GBADotnet
GBADotnet copied to clipboard
Improve prefetch unit until it passes all mgba timing tests
1234/2020 passing as of today with timers working fairly well. IWRAM tests pass each time so the instructions themselves are about right. Likely to be issues with prefetch unit and other issues that I don't know about yet
Fixes for DMA to share wait states with CPU have caused massively broken DMA tests
needs investigation
I've fiddled around with this a bunch tonight and got to 1341 (have had it higher but probably by accident). Specifically now the standard NOP tests all time correctly w/ prefetch (where they shouldn't activate it because there's no spare bus cycles)
The LDRH tests look two cycles high on prefetch activated versions which is fairly consistent across.
The key learning here that fixes prefetch is that prefetching is always sequential (obviously) and pays no attention to the state of the SEQ signal from the CPU if a prefetch is already occurring. Not at all surprising but needed fixing nonetheless.
The remaining issues can be grouped as:
- Thumb multiplication (and follow on thumb bios timings) - suspect straightforward bug in thumb mul use of SEQ.
- DMA - screw DMA timings
- LDMIA across boundary of ROM - edge case which I would have expected to fall out but definitely doesn't
that's an example of DMA timings
Multiplication failures, implies that the timing is off entirely, nothing to do with prefetch but only for thumb. Which is odd since they use the same code!
Multiplication issues are resolved, they were caused by incorrect operand ordering for masks.
BIOS calls from thumb are not resolved though, so presumably there's something in there about switching from thumb/arm and back.
Fix bios timings by clearing the prefetch unit when the pipeline is cleared
118 tests left to go, I haven't counted but I think the two cases left are:
- LDMIA across ROM boundary (maybe just a case of checking when SEQ is set during LDMIA? Or possibly what order the LDMIA loads happen in although I'd have hoped that was already right)
- DMA - Likely two issues here,
- Should take 2 cycles in certain cases (particularly around iwram?) - egregious timing differences!
- Various times I take less cycles than expected but hard to pin down exactly when.
The large number of "2 cycle" failures are because the CPU should have managed to read the timer value before getting blocked by DMA because the code is in IWRAM and so it taking very little time to run.

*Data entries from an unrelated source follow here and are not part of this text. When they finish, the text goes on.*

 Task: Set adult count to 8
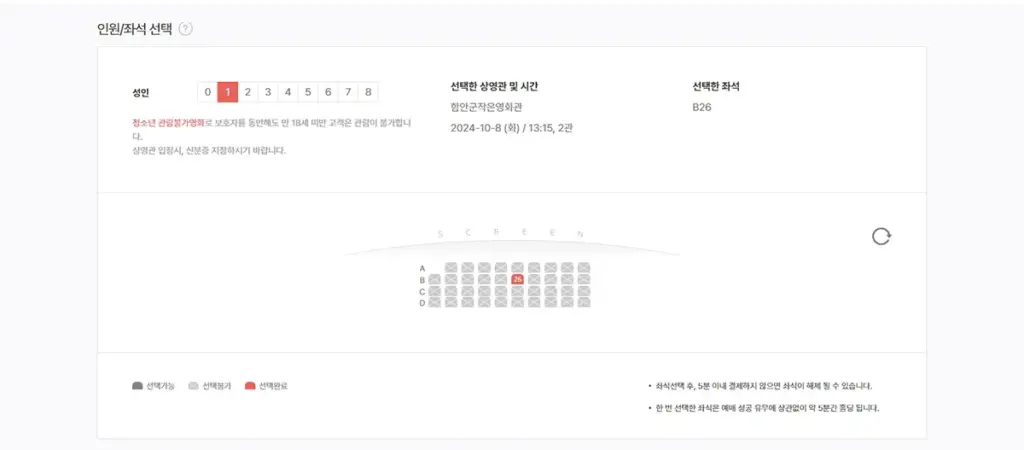(x=368, y=92)
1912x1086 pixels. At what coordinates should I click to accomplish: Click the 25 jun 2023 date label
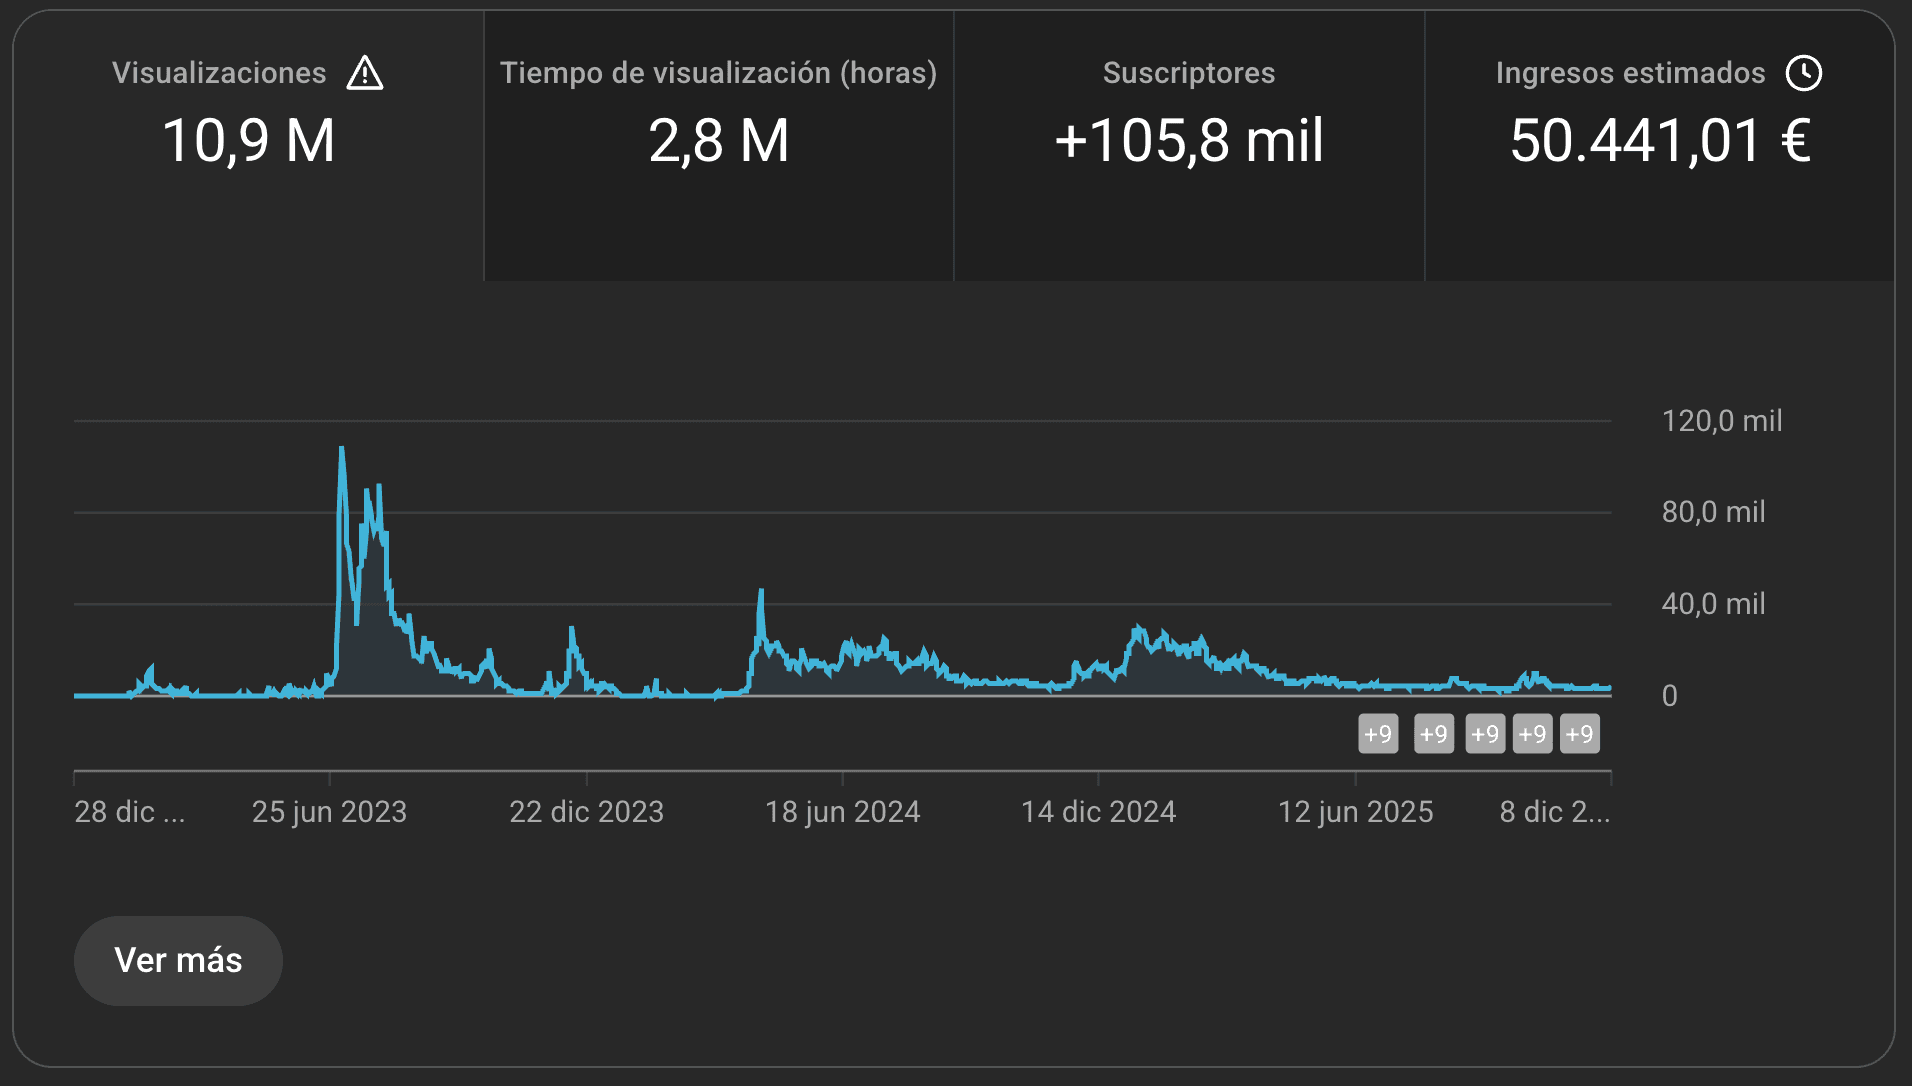[x=329, y=812]
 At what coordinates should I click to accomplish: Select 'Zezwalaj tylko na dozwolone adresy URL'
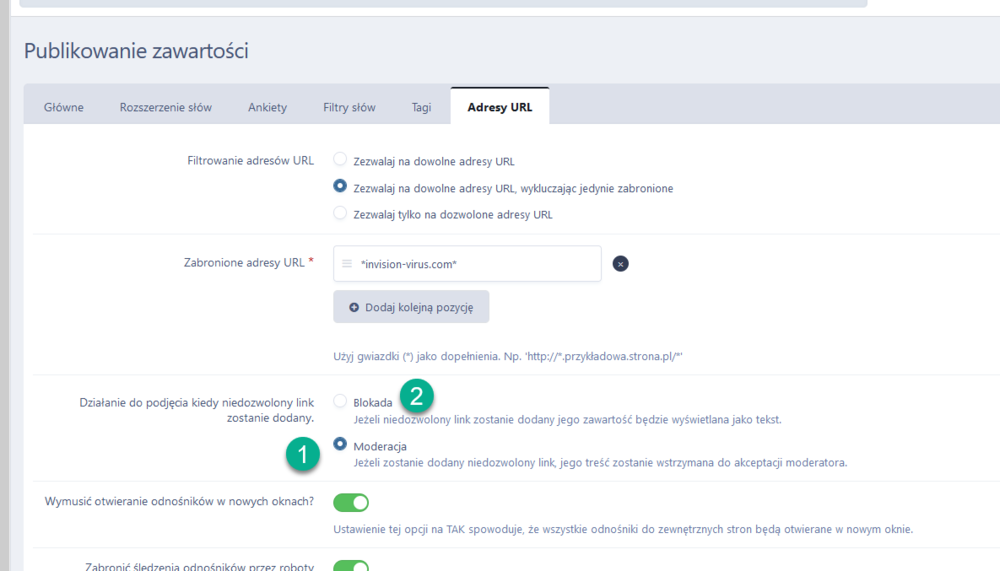pyautogui.click(x=340, y=213)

Trouble is that I thought that I'd nailed down the exact blocking behaviour for other tests!
Rough plan to solve the DMA/CPU issue is to properly emulate the bus owner at any given cycle. That means a new flag on the bus and DMA setting/unsetting it depending on what state it's in. Not doing it now because it's late but at worse it's a slightly indirect way of writing the same code I have now. Hopefully it fixes this without breaking any other tests!
Hot damn was that ever really tedious to figure out.